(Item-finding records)
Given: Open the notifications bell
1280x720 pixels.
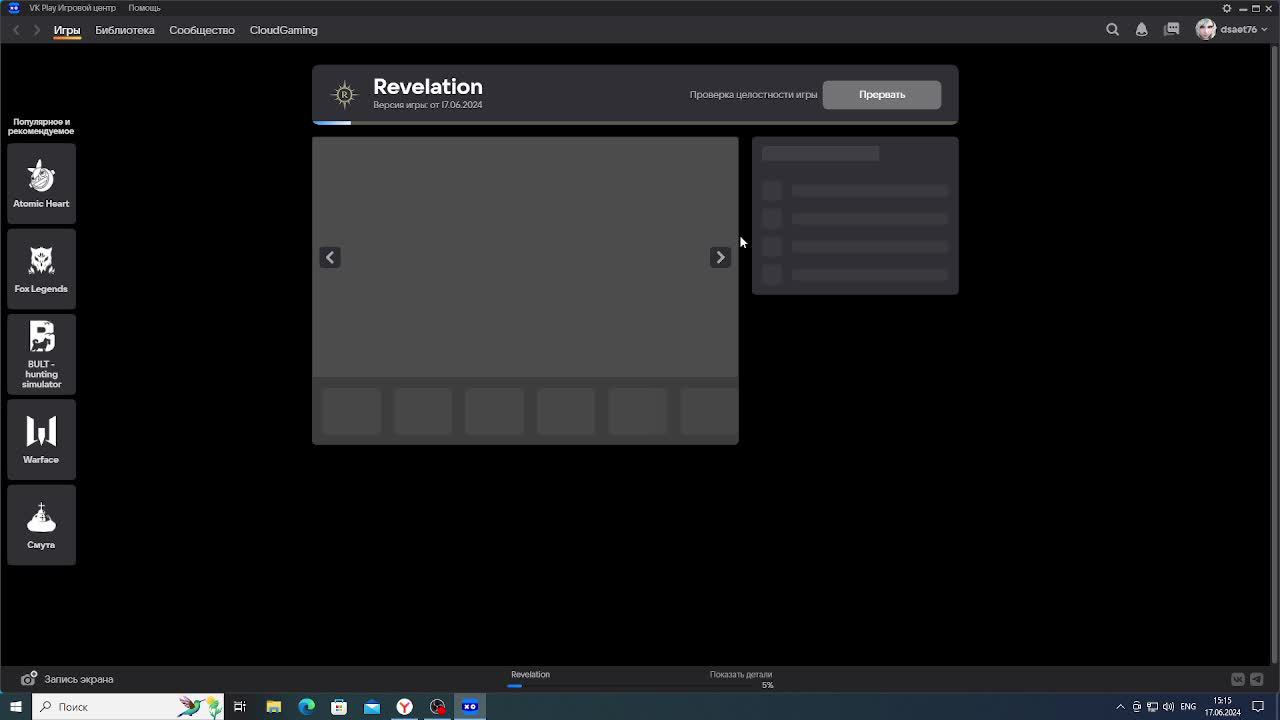Looking at the screenshot, I should point(1141,30).
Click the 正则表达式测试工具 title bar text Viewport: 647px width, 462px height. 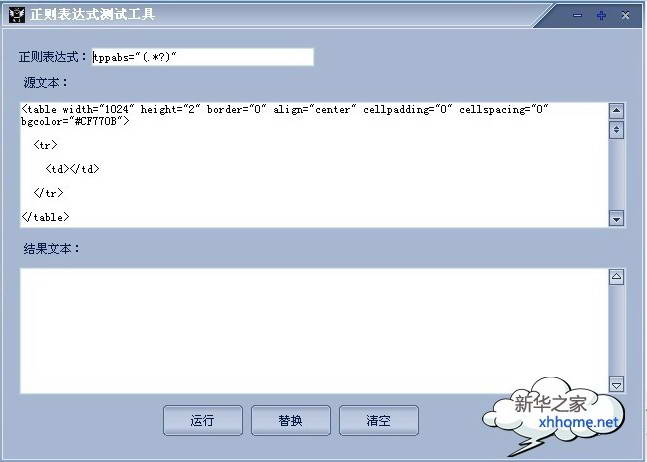(x=92, y=15)
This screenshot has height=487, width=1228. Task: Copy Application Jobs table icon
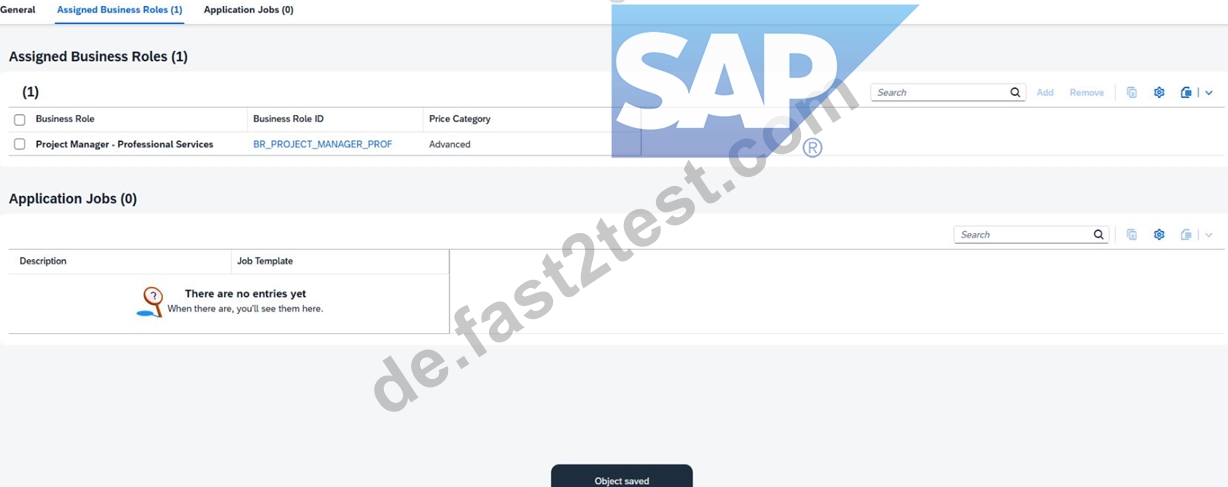coord(1131,234)

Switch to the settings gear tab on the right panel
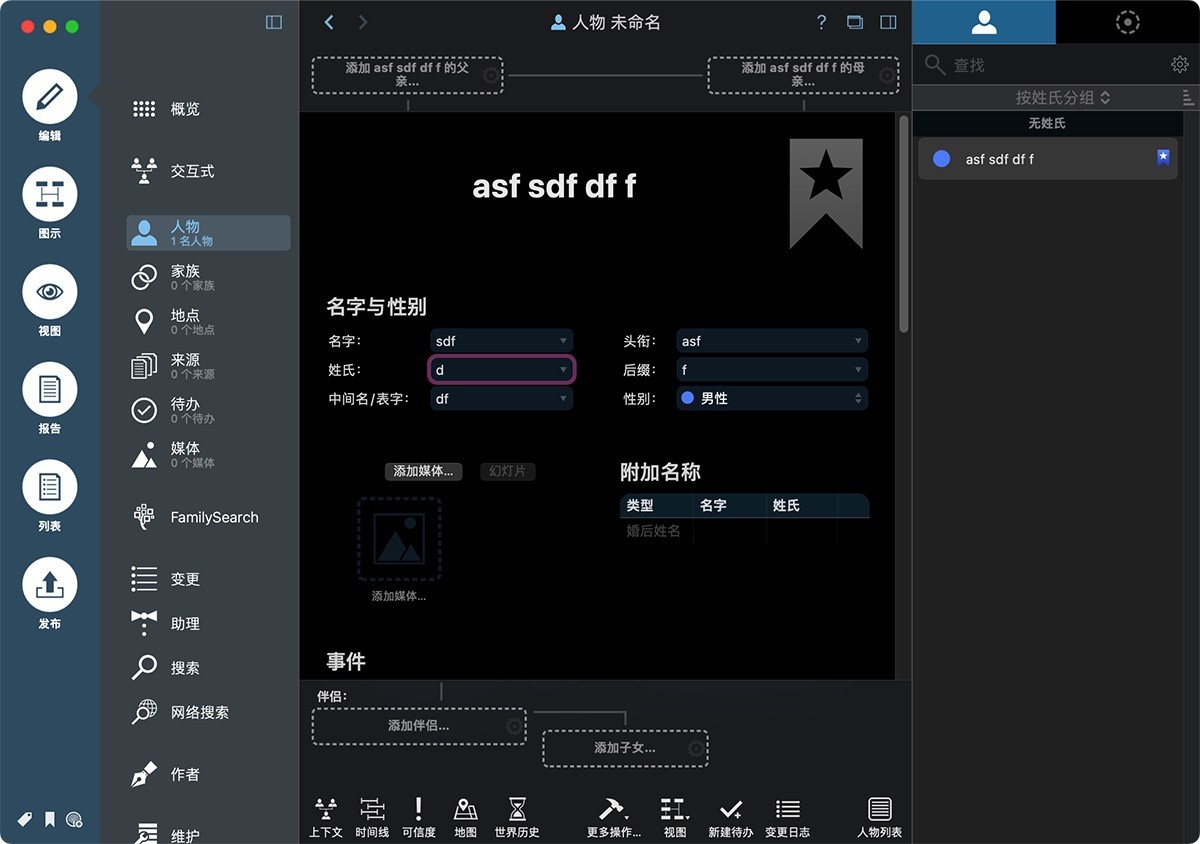click(x=1128, y=22)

__Directions for this task__
Recast the lines of the records, from the line that contains "This screenshot has" through the end of the records, as a JSON list of strings with one string per line, skipping blank lines. Leave the pictures out.

__Answer to this problem__
[
  "This screenshot has height=487, width=1228. Task: Copy Application Jobs table icon",
  "coord(1131,234)",
  "Switch to the settings gear tab on the right panel",
  "click(x=1128, y=22)"
]